**PROBLEM DETAILS**
Taking the data below, please print only the lines from the line holding "The height and width of the screenshot is (516, 1024)." to the line holding "Click author Carola Reinhard link", inclusive, with pictures omitted.

**AVAILABLE RECORDS**
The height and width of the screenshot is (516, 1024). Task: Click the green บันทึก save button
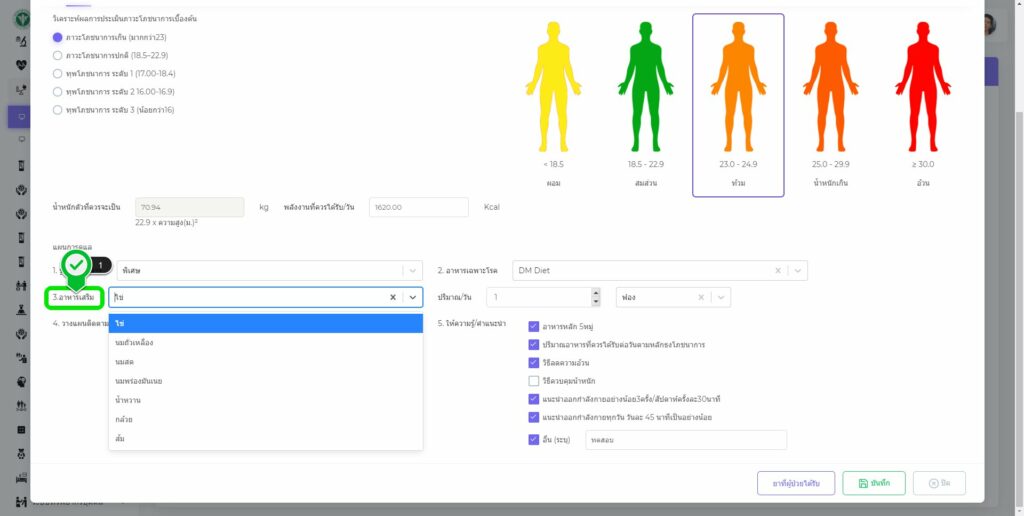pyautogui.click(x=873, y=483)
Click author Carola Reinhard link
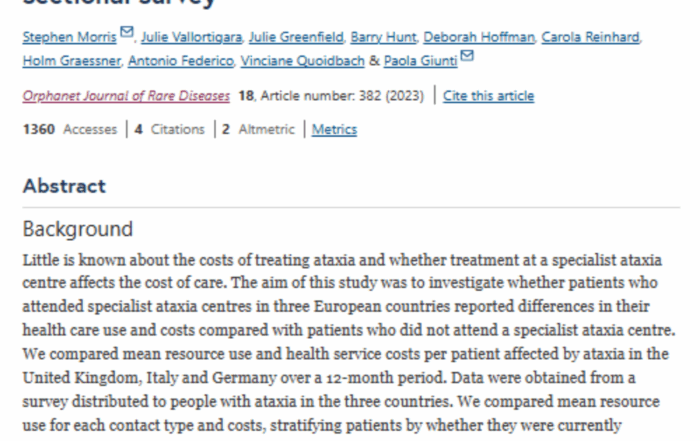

---

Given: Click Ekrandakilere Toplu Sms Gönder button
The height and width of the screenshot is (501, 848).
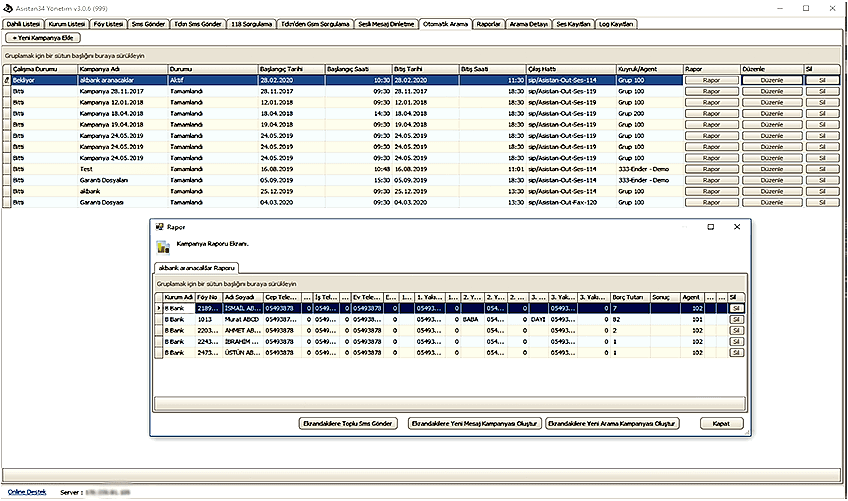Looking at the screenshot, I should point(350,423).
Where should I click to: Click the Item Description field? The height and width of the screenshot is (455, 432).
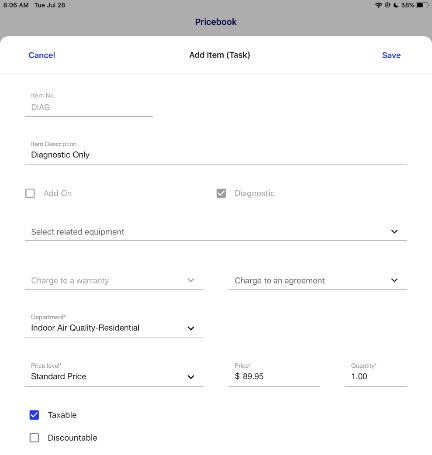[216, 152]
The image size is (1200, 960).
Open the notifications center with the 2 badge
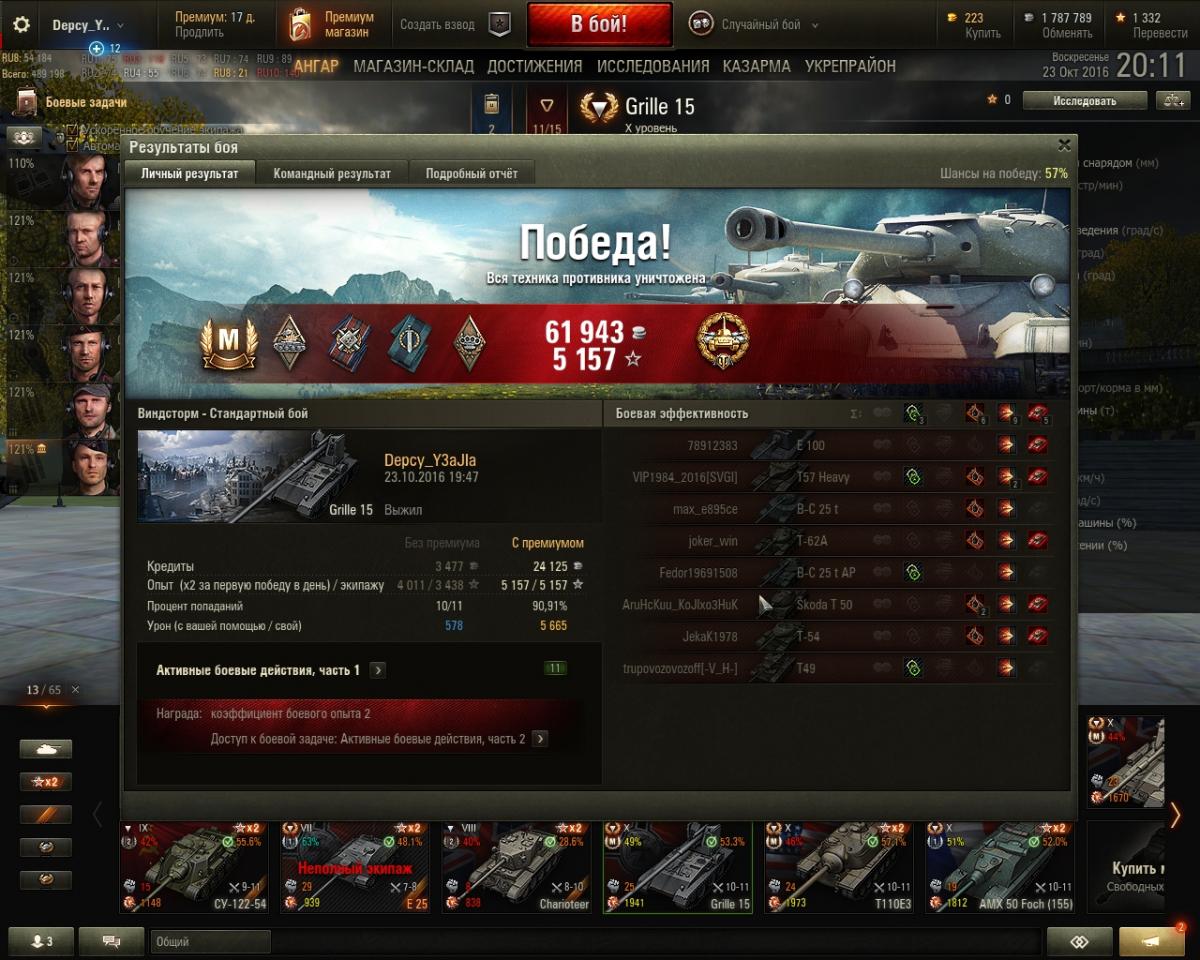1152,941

**RESPONSE BELOW**
The height and width of the screenshot is (516, 1024). Task: Click the green บันทึก save button
pyautogui.click(x=873, y=483)
Click author Carola Reinhard link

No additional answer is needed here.